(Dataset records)
>>>

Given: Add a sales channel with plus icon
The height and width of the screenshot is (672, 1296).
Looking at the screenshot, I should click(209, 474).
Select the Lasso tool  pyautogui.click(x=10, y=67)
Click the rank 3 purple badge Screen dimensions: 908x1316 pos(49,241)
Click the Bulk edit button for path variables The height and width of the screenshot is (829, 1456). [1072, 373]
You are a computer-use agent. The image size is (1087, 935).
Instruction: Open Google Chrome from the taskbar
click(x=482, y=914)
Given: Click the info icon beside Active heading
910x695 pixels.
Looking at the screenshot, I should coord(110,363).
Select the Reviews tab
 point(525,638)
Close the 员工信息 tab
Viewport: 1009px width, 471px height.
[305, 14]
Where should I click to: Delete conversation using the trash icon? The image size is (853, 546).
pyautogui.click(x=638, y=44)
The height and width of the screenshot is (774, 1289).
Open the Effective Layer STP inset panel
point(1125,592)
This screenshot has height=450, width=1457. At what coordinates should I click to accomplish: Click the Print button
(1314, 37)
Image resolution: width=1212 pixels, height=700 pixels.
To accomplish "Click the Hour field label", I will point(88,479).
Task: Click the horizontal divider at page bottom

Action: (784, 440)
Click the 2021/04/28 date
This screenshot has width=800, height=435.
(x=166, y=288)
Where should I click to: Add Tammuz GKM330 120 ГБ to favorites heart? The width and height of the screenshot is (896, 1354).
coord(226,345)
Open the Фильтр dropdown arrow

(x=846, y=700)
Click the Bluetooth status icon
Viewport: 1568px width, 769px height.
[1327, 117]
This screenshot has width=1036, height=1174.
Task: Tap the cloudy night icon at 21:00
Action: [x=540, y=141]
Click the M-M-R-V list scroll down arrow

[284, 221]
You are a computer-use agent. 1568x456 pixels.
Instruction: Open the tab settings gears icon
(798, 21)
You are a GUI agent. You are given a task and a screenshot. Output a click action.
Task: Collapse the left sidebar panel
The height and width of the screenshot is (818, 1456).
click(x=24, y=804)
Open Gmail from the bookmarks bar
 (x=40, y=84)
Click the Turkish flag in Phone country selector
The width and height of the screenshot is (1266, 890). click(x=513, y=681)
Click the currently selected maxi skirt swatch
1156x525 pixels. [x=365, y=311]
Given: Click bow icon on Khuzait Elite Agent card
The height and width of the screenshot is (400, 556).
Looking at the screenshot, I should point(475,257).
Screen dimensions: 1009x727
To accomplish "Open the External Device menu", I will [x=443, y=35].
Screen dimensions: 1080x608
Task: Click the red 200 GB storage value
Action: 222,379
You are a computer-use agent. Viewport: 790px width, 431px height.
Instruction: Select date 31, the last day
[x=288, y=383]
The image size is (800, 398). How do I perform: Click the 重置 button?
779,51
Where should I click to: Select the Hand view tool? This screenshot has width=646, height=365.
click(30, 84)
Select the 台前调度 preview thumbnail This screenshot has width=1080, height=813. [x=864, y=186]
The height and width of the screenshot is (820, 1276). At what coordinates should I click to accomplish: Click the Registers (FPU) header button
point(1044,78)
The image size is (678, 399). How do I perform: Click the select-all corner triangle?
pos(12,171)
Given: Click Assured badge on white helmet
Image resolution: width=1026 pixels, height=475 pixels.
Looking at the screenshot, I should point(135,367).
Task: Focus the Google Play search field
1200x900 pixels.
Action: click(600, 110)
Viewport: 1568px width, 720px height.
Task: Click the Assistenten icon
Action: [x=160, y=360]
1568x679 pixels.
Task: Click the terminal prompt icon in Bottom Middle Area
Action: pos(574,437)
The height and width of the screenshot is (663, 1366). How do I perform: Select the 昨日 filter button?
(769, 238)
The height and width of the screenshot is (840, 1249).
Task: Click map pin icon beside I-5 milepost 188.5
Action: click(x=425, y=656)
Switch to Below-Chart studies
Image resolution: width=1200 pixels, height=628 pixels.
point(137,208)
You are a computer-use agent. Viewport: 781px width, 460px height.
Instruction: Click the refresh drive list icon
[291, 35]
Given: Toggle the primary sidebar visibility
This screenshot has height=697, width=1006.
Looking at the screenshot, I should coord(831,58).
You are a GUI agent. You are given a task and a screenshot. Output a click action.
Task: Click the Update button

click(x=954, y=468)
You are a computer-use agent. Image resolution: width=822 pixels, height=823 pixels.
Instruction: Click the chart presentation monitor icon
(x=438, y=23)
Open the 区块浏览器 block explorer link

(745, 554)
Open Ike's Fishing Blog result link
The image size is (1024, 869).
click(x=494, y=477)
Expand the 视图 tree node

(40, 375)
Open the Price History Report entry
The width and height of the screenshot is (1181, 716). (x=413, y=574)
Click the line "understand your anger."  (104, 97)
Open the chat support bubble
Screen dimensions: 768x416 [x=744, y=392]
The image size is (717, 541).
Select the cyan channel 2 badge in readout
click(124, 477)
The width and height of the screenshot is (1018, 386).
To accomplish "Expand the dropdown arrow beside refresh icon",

<<<

■ YOUR OBJECTIVE ■
What is needed is a verbatim copy of the data, complete from first line to last.

■ ANSWER SECTION ■
Given: Add a sales channel with plus icon
The height and width of the screenshot is (672, 1296).
Looking at the screenshot, I should click(209, 474).
Select the Lasso tool  pyautogui.click(x=10, y=67)
Click the rank 3 purple badge Screen dimensions: 908x1316 pos(49,241)
Click the Bulk edit button for path variables The height and width of the screenshot is (829, 1456). [1072, 373]
You are a computer-use agent. The image size is (1087, 935).
Instruction: Open Google Chrome from the taskbar
click(x=482, y=914)
Given: Click the info icon beside Active heading
910x695 pixels.
Looking at the screenshot, I should coord(110,363).
Select the Reviews tab
 point(525,638)
Close the 员工信息 tab
Viewport: 1009px width, 471px height.
[305, 14]
Where should I click to: Delete conversation using the trash icon? The image size is (853, 546).
pyautogui.click(x=638, y=44)
The height and width of the screenshot is (774, 1289).
Open the Effective Layer STP inset panel
point(1125,592)
This screenshot has height=450, width=1457. At what coordinates should I click to accomplish: Click the Print button
(1314, 37)
Image resolution: width=1212 pixels, height=700 pixels.
To accomplish "Click the Hour field label", I will point(88,479).
Task: Click the horizontal divider at page bottom

Action: (784, 440)
Click the 2021/04/28 date
This screenshot has width=800, height=435.
(x=166, y=288)
Where should I click to: Add Tammuz GKM330 120 ГБ to favorites heart? The width and height of the screenshot is (896, 1354).
coord(226,345)
Open the Фильтр dropdown arrow

(x=846, y=700)
Click the Bluetooth status icon
Viewport: 1568px width, 769px height.
[1327, 117]
This screenshot has width=1036, height=1174.
Task: Tap the cloudy night icon at 21:00
Action: [x=540, y=141]
Click the M-M-R-V list scroll down arrow

[284, 221]
You are a computer-use agent. 1568x456 pixels.
Instruction: Open the tab settings gears icon
(798, 21)
You are a GUI agent. You are given a task and a screenshot. Output a click action.
Task: Collapse the left sidebar panel
The height and width of the screenshot is (818, 1456).
click(x=24, y=804)
Open Gmail from the bookmarks bar
 (x=40, y=84)
Click the Turkish flag in Phone country selector
The width and height of the screenshot is (1266, 890). click(x=513, y=681)
Click the currently selected maxi skirt swatch
1156x525 pixels. [x=365, y=311]
Given: Click bow icon on Khuzait Elite Agent card
The height and width of the screenshot is (400, 556).
Looking at the screenshot, I should point(475,257).
Screen dimensions: 1009x727
To accomplish "Open the External Device menu", I will [x=443, y=35].
Screen dimensions: 1080x608
Task: Click the red 200 GB storage value
Action: 222,379
You are a computer-use agent. Viewport: 790px width, 431px height.
Instruction: Select date 31, the last day
[x=288, y=383]
The image size is (800, 398). How do I perform: Click the 重置 button?
779,51
Where should I click to: Select the Hand view tool? This screenshot has width=646, height=365.
click(30, 84)
Select the 台前调度 preview thumbnail This screenshot has width=1080, height=813. [x=864, y=186]
The height and width of the screenshot is (820, 1276). At what coordinates should I click to accomplish: Click the Registers (FPU) header button
point(1044,78)
The image size is (678, 399). How do I perform: Click the select-all corner triangle?
pos(12,171)
Given: Click Assured badge on white helmet
Image resolution: width=1026 pixels, height=475 pixels.
Looking at the screenshot, I should point(135,367).
Task: Focus the Google Play search field
1200x900 pixels.
Action: click(600, 110)
Viewport: 1568px width, 720px height.
Task: Click the Assistenten icon
Action: [x=160, y=360]
1568x679 pixels.
Task: Click the terminal prompt icon in Bottom Middle Area
Action: pos(574,437)
The height and width of the screenshot is (663, 1366). How do I perform: Select the 昨日 filter button?
(769, 238)
The height and width of the screenshot is (840, 1249).
Task: Click map pin icon beside I-5 milepost 188.5
Action: click(x=425, y=656)
Switch to Below-Chart studies
Image resolution: width=1200 pixels, height=628 pixels.
point(137,208)
You are a computer-use agent. Viewport: 781px width, 460px height.
Instruction: Click the refresh drive list icon
[291, 35]
Given: Toggle the primary sidebar visibility
This screenshot has height=697, width=1006.
Looking at the screenshot, I should coord(831,58).
You are a GUI agent. You are given a task and a screenshot. Output a click action.
Task: Click the Update button

click(x=954, y=468)
You are a computer-use agent. Image resolution: width=822 pixels, height=823 pixels.
Instruction: Click the chart presentation monitor icon
(x=438, y=23)
Open the 区块浏览器 block explorer link

(745, 554)
Open Ike's Fishing Blog result link
The image size is (1024, 869).
click(x=494, y=477)
Expand the 视图 tree node

(40, 375)
Open the Price History Report entry
The width and height of the screenshot is (1181, 716). (x=413, y=574)
Click the line "understand your anger."  (104, 97)
Open the chat support bubble
Screen dimensions: 768x416 [x=744, y=392]
The image size is (717, 541).
Select the cyan channel 2 badge in readout
click(124, 477)
The width and height of the screenshot is (1018, 386).
To accomplish "Expand the dropdown arrow beside refresh icon",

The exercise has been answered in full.